Activation of TrkB signaling mitigates cerebellar anomalies caused by Rbm4-Bdnf deficiency

The RNA binding protein RBM4 promotes neuronal differentiation and radial migration of cortical progenitors. To investigate its role in development, we generated constitutive homozygous Rbm4a/Rbm4b double-knockout (dKO) mice, which exhibited foliation defects in cerebellar lobules VI-VII and altered behaviors, including delayed motor learning and reduced anxiety. Rbm4 double knockout impaired proliferation and differentiation of cerebellar granule cells and dendritic arborization of Purkinje cells. These features are reminiscent of neurotrophin deficiency. Loss of RBM4 indeed reduced brain-derived neurotrophic factor (BDNF).

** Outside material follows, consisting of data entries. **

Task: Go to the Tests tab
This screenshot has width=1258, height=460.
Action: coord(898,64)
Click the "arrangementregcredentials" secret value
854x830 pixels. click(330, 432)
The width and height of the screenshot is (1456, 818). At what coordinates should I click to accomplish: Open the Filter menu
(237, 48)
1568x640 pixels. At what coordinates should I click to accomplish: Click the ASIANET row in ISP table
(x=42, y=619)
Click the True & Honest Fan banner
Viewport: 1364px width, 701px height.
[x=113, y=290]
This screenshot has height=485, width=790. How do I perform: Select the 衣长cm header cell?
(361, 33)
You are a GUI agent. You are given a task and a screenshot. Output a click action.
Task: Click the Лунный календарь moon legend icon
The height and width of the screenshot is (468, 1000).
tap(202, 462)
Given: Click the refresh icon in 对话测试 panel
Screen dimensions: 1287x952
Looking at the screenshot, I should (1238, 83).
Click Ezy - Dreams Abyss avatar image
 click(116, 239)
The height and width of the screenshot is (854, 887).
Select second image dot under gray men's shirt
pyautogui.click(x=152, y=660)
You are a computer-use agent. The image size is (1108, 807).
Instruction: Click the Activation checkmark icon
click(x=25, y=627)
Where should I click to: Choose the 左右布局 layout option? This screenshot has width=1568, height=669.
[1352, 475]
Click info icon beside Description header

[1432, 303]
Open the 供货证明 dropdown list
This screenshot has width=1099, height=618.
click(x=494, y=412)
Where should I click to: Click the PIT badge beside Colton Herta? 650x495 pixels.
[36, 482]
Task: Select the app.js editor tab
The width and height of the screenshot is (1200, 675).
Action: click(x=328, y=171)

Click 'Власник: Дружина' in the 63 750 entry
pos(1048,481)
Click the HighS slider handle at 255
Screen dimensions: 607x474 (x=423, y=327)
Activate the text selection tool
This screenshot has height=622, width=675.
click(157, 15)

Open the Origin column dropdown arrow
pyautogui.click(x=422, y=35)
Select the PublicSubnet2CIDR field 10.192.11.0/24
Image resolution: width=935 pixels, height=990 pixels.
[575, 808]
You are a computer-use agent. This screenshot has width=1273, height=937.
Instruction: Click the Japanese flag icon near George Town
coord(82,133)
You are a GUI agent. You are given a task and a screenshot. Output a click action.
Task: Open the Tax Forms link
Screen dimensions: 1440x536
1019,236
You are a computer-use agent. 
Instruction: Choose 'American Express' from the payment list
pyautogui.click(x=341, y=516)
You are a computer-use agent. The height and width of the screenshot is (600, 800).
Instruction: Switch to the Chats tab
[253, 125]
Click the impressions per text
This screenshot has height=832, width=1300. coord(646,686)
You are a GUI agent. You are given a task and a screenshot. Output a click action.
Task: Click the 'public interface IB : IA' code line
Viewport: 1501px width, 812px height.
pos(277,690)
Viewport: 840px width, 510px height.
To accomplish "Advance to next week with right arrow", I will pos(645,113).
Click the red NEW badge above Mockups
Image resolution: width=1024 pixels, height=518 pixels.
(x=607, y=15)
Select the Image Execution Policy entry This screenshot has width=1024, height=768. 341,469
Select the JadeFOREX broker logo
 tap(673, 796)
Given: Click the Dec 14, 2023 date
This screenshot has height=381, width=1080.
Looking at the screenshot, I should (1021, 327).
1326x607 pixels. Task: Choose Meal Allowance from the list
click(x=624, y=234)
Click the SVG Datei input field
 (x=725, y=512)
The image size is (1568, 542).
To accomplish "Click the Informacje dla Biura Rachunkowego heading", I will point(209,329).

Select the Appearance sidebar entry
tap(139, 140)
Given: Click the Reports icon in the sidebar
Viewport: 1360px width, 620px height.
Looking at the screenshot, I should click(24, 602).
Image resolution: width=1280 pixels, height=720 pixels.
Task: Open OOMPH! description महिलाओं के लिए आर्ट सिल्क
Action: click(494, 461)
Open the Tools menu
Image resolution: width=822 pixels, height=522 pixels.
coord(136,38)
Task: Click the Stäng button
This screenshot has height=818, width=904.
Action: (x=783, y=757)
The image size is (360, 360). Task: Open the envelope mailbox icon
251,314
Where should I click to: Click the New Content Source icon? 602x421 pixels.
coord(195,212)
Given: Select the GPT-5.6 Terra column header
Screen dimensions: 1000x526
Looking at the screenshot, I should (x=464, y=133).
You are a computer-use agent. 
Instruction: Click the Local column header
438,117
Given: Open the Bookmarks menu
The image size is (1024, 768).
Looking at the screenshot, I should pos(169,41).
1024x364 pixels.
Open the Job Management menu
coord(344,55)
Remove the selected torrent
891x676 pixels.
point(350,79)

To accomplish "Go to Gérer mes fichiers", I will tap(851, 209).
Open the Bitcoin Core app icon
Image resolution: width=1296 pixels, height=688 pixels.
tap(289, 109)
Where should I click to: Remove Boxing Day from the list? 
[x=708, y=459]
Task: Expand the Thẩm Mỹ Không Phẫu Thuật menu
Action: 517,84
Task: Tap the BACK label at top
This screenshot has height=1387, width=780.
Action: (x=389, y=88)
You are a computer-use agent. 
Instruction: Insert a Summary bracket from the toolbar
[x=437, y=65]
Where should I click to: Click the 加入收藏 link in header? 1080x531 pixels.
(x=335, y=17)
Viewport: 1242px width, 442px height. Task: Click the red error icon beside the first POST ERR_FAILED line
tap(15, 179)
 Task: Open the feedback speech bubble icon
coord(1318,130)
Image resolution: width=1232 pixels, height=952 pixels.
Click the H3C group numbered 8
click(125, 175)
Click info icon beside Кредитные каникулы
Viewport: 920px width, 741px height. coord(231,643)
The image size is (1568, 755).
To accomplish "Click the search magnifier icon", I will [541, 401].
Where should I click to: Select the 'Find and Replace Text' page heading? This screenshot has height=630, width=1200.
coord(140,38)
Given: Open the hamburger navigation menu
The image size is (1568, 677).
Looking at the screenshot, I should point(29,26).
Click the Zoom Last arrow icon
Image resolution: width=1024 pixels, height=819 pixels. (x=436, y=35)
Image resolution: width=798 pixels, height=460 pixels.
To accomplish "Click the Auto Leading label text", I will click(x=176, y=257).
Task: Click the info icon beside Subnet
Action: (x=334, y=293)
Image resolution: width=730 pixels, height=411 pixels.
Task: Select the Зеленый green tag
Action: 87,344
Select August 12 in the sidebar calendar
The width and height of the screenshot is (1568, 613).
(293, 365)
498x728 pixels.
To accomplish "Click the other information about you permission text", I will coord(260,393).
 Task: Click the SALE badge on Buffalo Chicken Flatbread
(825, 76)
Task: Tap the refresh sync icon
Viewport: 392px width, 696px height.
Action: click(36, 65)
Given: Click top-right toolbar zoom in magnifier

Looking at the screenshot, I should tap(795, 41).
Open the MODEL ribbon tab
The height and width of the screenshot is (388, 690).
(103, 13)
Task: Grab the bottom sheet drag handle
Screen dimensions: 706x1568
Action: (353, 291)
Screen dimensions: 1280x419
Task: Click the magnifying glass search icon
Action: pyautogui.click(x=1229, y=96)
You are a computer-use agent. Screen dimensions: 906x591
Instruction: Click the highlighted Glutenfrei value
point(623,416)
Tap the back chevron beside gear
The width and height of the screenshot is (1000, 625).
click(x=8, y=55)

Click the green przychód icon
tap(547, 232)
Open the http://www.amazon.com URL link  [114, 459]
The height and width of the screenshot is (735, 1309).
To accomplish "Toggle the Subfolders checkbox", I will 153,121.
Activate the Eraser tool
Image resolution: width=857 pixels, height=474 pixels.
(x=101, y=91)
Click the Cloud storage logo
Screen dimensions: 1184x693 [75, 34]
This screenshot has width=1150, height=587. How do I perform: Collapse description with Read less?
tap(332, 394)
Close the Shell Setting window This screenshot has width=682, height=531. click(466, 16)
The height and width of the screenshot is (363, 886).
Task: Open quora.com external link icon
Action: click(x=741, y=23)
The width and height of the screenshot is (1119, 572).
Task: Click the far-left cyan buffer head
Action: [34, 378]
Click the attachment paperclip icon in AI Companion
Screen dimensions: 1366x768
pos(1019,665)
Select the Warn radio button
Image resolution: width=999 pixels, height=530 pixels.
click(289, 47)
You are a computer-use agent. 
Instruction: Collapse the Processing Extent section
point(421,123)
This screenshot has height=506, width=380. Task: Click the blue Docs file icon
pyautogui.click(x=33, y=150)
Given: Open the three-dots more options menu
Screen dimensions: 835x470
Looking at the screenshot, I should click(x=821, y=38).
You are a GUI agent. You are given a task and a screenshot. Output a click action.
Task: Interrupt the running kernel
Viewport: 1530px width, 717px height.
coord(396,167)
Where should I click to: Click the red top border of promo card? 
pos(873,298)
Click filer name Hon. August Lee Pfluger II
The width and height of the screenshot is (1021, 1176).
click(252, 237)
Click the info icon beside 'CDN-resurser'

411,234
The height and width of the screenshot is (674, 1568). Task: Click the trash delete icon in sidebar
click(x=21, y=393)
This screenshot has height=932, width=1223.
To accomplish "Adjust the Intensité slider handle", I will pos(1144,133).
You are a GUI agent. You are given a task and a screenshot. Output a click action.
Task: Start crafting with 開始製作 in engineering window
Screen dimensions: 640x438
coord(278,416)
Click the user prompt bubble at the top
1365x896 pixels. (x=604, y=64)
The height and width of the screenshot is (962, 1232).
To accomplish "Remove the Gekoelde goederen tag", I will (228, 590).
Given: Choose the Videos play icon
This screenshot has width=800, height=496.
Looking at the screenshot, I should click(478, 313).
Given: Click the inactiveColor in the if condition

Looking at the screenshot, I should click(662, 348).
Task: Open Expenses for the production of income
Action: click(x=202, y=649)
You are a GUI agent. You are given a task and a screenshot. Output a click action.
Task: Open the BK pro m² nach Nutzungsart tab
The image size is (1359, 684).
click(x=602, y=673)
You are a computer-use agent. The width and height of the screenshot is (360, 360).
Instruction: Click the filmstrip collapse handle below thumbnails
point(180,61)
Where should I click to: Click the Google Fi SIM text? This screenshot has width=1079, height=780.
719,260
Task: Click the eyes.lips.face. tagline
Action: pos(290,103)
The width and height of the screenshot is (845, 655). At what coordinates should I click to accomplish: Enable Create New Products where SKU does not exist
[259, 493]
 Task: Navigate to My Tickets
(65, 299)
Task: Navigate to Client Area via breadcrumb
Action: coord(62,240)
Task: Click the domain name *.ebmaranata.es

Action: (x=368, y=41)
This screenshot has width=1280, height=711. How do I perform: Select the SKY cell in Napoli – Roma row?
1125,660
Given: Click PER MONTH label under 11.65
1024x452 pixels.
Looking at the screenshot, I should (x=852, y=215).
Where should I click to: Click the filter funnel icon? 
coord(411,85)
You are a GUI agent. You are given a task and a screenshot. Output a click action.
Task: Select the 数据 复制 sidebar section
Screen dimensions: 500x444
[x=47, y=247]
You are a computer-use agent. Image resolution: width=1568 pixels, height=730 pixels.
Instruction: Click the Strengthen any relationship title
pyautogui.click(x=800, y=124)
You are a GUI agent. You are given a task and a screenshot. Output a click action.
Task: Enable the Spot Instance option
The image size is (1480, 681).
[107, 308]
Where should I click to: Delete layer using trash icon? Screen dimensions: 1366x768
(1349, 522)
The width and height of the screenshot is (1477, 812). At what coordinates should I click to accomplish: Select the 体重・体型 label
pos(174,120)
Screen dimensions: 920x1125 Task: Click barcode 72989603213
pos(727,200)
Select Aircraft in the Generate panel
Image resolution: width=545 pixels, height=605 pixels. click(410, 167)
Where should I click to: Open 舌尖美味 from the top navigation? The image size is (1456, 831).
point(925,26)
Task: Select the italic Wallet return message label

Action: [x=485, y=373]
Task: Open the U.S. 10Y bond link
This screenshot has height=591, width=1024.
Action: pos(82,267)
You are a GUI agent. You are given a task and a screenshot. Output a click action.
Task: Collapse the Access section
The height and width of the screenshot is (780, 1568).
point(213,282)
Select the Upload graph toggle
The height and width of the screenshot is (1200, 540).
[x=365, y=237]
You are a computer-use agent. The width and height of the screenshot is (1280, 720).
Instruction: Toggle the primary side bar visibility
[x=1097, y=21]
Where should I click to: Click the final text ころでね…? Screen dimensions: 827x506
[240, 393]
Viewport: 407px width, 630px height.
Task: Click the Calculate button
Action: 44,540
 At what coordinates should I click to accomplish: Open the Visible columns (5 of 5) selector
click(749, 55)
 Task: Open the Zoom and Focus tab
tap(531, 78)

RBM4 promoted the expression of BDNF and full-length TrkB, implicating RBM4 in efficient BDNF-TrkB signaling. Finally, prenatal supplementation with 7,8-dihydroxyflavone, a TrkB agonist, restored granule cell differentiation, Purkinje cell dendritic complexity and foliation -- the intercrural fissure in particular -- in the neonatal cerebellum of Rbm4dKO mice, which also showed improved motor learning in adulthood. This study provides evidence that prenatal activation of TrkB signaling ameliorates cerebellar malformation caused by BDNF deficiency.